Lastly, there's the late, great Roy Scheider as Dr. Benway. When near the end he rips off his disguise and shouts "Benway!" with a roar of delight, you know you're seeing a fuckin' great movie, it may have taken the whole film to get there, but there's no denying it now.
In structure, NAKED LUNCH bears similarity to the sacred ritual myths of initiation and creative evolution. In that sense Scheider is like Prospero in THE TEMPEST or Sarastro THE MAGIC FLUTE, or even the little girl hologram in RESIDENT EVIL, letting you know you're ready for the next level, the higher initiation; and every time the serpent takes another swallow of its own tail, the circle gets just that much smaller, i.e. wider.
Bill's very nature reflects the inextricable union of life and death: he works as an exterminator, but gets high on his own bug powder.
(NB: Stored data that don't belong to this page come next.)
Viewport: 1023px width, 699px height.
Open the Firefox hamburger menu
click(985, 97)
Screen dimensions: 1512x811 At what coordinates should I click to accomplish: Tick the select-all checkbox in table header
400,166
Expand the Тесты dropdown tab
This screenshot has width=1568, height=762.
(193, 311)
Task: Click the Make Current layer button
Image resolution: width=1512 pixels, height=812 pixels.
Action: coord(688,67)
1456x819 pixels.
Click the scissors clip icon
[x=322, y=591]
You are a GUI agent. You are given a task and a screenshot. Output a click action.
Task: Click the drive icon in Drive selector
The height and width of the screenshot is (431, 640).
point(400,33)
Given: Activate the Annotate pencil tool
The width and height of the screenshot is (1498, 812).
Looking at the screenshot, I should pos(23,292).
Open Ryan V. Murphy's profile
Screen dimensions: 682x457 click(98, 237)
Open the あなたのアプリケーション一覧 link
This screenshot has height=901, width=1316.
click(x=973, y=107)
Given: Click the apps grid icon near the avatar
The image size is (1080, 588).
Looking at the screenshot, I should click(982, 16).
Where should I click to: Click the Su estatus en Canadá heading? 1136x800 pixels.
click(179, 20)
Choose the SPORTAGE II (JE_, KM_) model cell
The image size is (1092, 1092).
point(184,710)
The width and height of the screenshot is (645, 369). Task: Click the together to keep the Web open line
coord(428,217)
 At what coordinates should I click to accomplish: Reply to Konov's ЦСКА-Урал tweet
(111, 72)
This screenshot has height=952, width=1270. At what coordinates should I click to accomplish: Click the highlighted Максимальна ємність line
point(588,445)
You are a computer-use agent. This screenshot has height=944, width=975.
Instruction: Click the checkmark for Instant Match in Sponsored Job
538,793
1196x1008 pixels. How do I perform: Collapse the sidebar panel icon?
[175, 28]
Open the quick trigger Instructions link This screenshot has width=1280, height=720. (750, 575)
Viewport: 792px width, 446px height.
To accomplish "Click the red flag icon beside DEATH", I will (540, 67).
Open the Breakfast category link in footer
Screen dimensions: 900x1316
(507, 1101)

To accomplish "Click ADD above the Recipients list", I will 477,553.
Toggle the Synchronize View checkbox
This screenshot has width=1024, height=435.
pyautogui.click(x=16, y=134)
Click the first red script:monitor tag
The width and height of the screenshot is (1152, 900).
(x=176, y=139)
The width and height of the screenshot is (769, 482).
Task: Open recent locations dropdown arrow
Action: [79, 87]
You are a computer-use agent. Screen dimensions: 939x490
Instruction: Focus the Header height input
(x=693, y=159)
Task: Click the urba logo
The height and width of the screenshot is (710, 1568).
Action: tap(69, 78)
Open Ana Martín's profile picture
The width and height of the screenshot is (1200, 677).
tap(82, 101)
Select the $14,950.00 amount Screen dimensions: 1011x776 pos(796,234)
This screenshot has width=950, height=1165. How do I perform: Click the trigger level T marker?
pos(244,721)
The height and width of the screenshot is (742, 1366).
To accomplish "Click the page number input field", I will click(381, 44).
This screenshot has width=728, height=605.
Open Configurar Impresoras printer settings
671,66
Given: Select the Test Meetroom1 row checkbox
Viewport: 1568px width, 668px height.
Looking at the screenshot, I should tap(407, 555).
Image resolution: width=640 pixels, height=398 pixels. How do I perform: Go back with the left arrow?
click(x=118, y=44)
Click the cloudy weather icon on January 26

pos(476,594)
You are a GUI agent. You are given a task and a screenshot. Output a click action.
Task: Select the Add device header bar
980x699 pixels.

Both Cronenberg and Burroughs are unafraid to look death in the eye and see it as merely temporary (like life), the tunnel portion of an endlessly looped carnival ride. The topography is changed just a little after each journey into the Stygian darkness, but memories of past events warp to accommodate new information. And then Benway appears with a trial prescription like Glenda the Good Witch, with a new pair of rubier slippers to celebrate your completing the first level of Oz. But each pair has a price: like Moira Shearer you can't stop easing on down the yellow bricks. For every bridge deeper into the Oz Interzone another universe of possibility dies behind you. What Buckaroo Banzai didn't realize about the 8th dimension is that you don't need a fast car driving into a rock to get there, you just need a taste of Dr. Benway's patented black centipede syrup, and a deadpan facade. Wherever you go, there you are, but then, also there you aren't... so best look like you intended to be wherever it is you are from the beginning. That's what you call 'turning pro' and that's where this movie fades the competition like a shifty boardwalk trickster.